Extracted information

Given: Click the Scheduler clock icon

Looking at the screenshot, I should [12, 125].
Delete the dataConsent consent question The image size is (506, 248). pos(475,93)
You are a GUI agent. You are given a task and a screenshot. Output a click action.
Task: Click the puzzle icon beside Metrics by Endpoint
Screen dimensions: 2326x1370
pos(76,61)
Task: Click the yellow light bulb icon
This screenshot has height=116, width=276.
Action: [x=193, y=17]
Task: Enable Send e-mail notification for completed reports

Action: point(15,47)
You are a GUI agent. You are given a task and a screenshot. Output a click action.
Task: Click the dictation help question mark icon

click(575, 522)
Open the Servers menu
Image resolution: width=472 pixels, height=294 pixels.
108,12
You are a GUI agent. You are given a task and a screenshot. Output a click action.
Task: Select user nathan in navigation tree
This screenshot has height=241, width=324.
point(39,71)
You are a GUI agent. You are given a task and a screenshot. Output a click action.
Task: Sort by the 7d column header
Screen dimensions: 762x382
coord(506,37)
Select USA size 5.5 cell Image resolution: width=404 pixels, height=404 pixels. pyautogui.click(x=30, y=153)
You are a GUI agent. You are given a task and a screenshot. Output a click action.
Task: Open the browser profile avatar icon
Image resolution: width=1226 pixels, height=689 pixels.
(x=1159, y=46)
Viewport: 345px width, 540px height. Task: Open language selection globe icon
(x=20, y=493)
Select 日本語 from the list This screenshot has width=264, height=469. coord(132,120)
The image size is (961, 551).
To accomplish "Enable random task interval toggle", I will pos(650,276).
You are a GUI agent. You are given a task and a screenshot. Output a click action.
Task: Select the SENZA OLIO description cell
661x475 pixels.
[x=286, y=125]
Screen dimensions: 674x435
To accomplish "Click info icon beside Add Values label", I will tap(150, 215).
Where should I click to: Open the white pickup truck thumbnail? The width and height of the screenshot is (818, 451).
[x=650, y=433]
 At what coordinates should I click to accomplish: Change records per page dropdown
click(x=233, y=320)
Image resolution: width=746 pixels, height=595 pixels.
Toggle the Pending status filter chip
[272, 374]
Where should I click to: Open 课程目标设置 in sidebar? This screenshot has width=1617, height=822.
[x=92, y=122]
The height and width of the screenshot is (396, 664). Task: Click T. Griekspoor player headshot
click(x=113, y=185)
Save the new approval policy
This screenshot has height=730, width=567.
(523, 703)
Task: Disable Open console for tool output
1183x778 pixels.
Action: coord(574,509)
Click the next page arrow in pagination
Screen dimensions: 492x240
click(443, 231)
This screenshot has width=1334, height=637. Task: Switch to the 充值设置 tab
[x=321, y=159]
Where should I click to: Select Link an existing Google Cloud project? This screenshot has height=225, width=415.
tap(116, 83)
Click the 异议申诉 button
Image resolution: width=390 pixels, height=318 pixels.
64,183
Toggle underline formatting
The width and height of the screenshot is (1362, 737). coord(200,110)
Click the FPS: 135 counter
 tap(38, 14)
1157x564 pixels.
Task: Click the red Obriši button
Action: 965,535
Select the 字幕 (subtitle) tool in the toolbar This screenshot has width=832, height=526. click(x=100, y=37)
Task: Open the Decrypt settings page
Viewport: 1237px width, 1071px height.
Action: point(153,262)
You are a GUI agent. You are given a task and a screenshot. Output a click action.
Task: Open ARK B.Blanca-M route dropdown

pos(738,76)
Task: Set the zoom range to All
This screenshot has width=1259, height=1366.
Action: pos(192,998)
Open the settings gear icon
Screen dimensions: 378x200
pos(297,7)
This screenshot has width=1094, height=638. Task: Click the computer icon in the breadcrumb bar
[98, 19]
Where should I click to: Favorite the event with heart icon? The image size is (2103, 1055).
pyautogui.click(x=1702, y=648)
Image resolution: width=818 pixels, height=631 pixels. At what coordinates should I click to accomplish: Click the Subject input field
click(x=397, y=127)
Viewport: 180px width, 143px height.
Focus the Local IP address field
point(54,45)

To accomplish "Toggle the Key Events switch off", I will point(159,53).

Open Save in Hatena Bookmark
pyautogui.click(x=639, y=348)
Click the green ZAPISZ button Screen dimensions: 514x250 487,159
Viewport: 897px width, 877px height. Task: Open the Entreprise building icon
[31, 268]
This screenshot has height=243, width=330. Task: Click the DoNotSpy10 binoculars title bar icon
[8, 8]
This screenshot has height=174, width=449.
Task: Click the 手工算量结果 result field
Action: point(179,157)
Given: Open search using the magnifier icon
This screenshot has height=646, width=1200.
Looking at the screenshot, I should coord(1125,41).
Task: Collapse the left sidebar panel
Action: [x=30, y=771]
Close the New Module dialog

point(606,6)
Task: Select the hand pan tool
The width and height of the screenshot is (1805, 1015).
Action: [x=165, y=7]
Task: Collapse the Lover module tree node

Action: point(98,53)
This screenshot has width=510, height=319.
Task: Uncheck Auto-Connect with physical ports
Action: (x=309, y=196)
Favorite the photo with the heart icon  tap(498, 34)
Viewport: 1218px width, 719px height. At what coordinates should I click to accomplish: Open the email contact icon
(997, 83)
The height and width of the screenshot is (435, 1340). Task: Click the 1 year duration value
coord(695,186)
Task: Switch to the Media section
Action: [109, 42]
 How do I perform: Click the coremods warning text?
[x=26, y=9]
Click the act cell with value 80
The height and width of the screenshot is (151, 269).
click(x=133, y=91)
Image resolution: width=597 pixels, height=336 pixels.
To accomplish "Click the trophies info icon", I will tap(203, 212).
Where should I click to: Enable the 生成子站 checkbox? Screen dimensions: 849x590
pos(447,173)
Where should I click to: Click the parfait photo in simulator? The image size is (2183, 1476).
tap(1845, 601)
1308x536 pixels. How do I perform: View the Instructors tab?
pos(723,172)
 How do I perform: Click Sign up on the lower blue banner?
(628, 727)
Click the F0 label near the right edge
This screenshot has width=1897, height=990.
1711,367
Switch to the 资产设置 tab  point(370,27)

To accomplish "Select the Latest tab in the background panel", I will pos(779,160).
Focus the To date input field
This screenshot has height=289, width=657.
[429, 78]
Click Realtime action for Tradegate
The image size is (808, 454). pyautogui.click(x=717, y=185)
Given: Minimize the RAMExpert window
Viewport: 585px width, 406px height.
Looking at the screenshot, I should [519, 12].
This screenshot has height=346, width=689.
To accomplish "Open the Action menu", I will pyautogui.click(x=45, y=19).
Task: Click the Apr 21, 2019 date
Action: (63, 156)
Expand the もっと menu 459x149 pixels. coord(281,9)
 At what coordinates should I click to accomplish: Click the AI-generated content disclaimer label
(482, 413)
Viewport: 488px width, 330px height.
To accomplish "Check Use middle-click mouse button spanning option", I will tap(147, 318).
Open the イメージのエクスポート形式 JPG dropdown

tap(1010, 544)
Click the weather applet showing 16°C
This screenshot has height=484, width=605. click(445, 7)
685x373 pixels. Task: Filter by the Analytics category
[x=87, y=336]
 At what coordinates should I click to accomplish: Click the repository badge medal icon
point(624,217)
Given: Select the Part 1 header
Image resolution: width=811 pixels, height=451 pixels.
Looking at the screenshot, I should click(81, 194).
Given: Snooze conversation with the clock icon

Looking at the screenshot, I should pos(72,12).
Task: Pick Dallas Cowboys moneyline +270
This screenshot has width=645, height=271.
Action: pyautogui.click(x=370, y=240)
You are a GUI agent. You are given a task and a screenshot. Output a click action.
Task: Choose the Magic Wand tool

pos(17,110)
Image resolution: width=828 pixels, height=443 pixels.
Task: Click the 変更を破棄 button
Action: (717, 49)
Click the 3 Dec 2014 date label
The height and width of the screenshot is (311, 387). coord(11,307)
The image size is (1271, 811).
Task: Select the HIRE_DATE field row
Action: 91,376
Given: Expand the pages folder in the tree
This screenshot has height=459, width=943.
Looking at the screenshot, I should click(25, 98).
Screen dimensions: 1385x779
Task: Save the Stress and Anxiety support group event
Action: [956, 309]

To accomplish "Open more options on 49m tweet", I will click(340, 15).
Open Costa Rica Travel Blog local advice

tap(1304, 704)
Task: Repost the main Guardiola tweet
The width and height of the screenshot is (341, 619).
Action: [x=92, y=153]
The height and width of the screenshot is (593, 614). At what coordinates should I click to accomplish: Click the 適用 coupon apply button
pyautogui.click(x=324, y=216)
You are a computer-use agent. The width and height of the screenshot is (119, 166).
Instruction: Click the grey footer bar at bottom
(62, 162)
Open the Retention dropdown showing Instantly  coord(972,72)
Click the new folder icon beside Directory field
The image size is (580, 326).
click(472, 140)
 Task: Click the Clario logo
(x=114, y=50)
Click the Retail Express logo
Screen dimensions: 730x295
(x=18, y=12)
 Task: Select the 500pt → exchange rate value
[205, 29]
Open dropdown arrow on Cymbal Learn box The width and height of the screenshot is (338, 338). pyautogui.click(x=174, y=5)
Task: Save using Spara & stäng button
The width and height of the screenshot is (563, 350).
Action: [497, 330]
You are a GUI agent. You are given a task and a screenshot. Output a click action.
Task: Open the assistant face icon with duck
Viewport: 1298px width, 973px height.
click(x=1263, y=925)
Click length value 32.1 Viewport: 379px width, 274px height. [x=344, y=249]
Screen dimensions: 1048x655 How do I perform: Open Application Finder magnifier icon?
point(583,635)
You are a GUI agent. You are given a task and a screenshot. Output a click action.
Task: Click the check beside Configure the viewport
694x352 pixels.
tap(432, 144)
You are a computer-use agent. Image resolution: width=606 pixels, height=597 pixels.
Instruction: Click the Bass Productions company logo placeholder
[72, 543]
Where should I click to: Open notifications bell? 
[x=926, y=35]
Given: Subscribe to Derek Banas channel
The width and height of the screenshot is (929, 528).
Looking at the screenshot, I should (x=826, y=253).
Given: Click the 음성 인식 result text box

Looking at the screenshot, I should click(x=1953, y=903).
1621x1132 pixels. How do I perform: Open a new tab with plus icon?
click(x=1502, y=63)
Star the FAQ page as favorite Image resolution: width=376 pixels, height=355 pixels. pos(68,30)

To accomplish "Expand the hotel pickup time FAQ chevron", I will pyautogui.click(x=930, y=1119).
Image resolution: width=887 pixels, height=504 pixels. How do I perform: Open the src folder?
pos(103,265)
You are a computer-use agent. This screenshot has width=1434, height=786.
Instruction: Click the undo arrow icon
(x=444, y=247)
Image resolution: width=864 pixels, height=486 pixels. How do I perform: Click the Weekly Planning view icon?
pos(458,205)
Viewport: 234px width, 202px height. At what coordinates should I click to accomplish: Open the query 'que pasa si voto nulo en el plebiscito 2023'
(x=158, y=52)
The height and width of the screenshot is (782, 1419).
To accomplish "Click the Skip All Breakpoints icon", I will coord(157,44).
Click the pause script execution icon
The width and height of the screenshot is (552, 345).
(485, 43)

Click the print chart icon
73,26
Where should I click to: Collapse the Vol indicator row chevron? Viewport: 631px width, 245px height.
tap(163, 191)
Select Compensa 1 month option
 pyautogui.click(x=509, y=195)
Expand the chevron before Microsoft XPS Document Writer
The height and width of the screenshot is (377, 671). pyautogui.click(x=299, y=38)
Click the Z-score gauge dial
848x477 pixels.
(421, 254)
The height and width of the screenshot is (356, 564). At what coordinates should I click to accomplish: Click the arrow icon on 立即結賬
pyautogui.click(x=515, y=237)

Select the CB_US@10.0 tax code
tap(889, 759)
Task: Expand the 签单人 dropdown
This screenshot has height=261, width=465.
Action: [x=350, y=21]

Exercise
Starting with the line that contains "The height and width of the screenshot is (356, 564)." and going on through the end of the records, write those lines out again with "dropdown" replaced by "menu" and nothing else changed.

Correct response
The height and width of the screenshot is (356, 564). At what coordinates should I click to accomplish: Click the arrow icon on 立即結賬
pyautogui.click(x=515, y=237)

Select the CB_US@10.0 tax code
tap(889, 759)
Task: Expand the 签单人 menu
This screenshot has height=261, width=465.
Action: [x=350, y=21]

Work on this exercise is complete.